Ieri, come se l'America si fosse svegliata improvvisamente da un incubo, rendendosi per un attimo conto che è reale e non solo sognato, il segretario di Stato di George W. Bush, Colin Powell, ha detto che intendono muoversi, fare qualcosa, senza però precisare esattamente cosa. Ha detto che ha avuto rassicurazioni da Israele nel senso che l'operazione contro il quartier generale dell'autorità palestinese non è volta a far prigioniero o a torcere un capello ad Arafat. Ha anche confernato che non intendono ritirare il mediatore Anthony Zinni, smentendo che avessero ormai deciso di lasciar mano libera a Sharon. Ma cosa hanno fatto finora?

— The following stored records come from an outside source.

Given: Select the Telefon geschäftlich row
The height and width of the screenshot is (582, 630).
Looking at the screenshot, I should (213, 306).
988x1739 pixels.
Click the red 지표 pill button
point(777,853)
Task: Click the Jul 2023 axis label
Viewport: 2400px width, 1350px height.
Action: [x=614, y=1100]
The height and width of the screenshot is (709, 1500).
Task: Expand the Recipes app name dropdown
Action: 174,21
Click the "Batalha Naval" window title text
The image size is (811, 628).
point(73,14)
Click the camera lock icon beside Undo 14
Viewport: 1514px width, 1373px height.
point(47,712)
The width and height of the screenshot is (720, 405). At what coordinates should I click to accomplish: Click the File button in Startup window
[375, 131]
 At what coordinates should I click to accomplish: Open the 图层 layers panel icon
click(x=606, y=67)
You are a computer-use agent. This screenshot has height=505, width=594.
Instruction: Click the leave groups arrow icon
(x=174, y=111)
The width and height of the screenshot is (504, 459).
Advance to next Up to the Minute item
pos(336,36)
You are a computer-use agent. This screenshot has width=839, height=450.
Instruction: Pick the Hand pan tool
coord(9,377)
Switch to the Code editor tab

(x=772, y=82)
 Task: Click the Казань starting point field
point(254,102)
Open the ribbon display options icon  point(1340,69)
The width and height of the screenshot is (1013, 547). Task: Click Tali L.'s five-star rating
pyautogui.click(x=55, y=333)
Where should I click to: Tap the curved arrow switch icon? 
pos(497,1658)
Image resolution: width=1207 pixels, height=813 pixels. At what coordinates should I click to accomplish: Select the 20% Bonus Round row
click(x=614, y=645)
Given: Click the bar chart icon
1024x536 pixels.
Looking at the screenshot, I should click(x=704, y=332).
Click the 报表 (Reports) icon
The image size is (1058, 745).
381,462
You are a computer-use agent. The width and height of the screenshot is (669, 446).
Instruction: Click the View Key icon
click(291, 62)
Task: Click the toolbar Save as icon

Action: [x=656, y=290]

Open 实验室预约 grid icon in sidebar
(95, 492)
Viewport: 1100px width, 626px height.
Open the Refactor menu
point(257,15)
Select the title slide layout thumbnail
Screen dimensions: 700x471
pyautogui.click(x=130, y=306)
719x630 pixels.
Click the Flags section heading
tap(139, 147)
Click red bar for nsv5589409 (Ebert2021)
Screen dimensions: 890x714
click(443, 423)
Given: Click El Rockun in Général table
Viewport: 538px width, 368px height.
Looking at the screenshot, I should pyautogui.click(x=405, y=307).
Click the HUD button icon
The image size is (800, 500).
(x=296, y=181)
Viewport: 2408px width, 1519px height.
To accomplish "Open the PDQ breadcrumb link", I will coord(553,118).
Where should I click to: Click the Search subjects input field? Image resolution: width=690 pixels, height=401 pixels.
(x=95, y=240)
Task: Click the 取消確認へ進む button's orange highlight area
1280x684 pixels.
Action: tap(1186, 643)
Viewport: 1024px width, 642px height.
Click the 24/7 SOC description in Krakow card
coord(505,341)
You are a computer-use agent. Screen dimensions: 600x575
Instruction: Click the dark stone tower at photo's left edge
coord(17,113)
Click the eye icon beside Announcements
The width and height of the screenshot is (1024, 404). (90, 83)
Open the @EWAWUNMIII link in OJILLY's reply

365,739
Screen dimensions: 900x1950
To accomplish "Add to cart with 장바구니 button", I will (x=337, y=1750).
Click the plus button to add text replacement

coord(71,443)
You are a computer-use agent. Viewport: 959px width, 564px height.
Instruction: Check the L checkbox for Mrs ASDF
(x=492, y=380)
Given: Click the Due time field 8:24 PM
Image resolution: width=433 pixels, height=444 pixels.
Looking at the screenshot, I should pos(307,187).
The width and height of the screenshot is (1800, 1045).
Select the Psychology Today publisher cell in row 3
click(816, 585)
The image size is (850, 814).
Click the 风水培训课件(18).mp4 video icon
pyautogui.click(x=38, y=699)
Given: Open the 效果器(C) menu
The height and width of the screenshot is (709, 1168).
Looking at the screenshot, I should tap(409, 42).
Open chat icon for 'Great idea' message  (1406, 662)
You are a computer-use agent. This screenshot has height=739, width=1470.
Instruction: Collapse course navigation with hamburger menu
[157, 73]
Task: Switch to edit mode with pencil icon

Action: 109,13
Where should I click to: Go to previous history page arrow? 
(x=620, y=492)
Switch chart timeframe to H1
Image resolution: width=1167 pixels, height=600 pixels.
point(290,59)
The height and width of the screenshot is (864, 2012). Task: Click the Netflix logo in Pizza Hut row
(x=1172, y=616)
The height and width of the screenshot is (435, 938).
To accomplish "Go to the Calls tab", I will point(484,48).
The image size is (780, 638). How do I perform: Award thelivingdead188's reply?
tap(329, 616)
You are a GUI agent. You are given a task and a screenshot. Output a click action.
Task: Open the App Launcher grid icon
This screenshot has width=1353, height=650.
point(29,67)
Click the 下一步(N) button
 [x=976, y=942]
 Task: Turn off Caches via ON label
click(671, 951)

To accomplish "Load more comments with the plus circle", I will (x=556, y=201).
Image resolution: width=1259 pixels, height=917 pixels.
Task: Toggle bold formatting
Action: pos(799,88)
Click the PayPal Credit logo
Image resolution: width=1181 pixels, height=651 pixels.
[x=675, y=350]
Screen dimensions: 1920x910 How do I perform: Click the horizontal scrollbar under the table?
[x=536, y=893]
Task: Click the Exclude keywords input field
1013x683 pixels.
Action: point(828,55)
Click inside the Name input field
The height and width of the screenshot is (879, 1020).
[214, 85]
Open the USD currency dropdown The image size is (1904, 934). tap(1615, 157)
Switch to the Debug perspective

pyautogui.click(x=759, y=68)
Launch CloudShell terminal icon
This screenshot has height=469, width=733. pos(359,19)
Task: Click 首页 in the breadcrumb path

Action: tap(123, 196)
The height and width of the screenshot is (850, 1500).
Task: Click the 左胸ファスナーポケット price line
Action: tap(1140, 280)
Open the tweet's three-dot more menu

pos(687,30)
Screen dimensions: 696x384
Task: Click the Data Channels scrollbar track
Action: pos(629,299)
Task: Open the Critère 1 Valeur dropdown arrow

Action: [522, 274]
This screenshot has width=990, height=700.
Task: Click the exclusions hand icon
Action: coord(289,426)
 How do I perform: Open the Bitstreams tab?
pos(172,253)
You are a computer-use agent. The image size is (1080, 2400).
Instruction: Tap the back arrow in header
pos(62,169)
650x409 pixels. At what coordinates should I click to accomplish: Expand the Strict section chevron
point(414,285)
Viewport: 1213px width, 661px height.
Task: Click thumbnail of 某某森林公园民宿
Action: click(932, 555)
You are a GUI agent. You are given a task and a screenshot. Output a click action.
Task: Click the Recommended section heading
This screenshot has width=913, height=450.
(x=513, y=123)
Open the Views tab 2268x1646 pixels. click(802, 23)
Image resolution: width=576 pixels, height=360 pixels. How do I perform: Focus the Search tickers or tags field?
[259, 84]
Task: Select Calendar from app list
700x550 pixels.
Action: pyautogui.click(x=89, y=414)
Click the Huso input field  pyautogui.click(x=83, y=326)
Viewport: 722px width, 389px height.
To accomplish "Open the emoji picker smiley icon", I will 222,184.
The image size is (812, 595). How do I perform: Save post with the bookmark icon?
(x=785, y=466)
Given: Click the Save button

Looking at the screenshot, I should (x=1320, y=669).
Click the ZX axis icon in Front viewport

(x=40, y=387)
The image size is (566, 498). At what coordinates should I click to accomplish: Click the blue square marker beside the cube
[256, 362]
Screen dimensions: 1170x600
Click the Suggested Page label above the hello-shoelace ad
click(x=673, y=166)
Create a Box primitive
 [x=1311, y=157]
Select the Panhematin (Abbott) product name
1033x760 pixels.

Il viaggio nella regione del vice presidente Dick Cheney non ha fatto nulla per fugare, anzi ha confermato, l'impressione che la preoccupazione principale di Bush non sia far cessare la carneficina tra israeliani e palestinesi, ma tutt'al più ottenere una tregua che gli consenta di procedere più confortevolmente nei piani di attacco all'Irak di Saddam. Bush era stato decisionista nella guerra contro il terrorismo.
Ma non è affatto decisionista nell'imporre la pace in Medio Oriente. Si vede che una cosa lo interessa profondamente, l'altra solo marginalmente.
Ma dove sta, anche qui, la realtà e dove sta l'allucinazione?